Google Takes Its Bard Search Bot Public, a Rival to ChatGPT

Google has opened a public waitlist for its Bard AI chatbot to users in the U.S. and UK. The technology, which Google intends to compete with OpenAI’s ChatGPT, will be made available to increments of users on a rolling basis, the company said, with more countries and languages to come. Bard was announced last month. Powered by a lightweight, optimized version of Google’s LaMDA large language model, the company calls it an “early experiment” that will eventually be updated with more sophisticated models. The same can be said for ChatGPT, which already has more than 100 million users.

While Google still trails OpenAI and Microsoft — which made the GTP-powered Bing AI Copilot available for anyone to use beginning last week, according to Windows Central — the Bard waitlist was generally well-received.

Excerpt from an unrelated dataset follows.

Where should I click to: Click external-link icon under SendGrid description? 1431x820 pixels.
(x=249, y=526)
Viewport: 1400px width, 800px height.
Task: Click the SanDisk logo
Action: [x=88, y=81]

“Google has been slower than its rivals to release competing products, partly out of caution for how they could affect its dominant and lucrative search-advertising business,” reports The Wall Street Journal, noting that unlike Microsoft, Alphabet has stopped short of integrating Bard into its flagship Google search engine. Early users will be able to access it only from a dedicated site,

In a blog post announcing the waitlist, the company emphasized Bard is “grounded in Google’s understanding of quality information,” while setting realistic expectations with the warning that because they train on large quantities of web data, some of it imperfect, “large language models will not always get it right,” and feedback from this early phase will help it improve.

“The new technology has displayed growing pains,” WSJ writes, although that hasn’t stopped competitors like China’s Baidu from launching a chatbot named Ernie this month. Startups like Neeva and Humane have also staked out positions.

The Bard release represents “a significant step to stave off a threat to Google’s most lucrative business, its search engine,” writes The New York Times, adding that “many in the tech industry believe that Google — more than any other Big Tech company — has a lot to lose and to gain from AI, which could help a range of Google products become more useful, but could also help other companies cut into Google’s huge Internet search business.”

Google has more than 20 AI products in the works, some announced last fall. The company has been testing the underlying Bard technology since 2015, but has only made the technology available to a very small pool of early testers “because, like the chatbots offered by OpenAI and Microsoft, it does not always generate trustworthy information and can show bias against women and people of color.”

That being the case, Bard is still “more cautious than ChatGPT,” writes The New York Times in an explainer about “what Google Bard can do (and what it can’t).”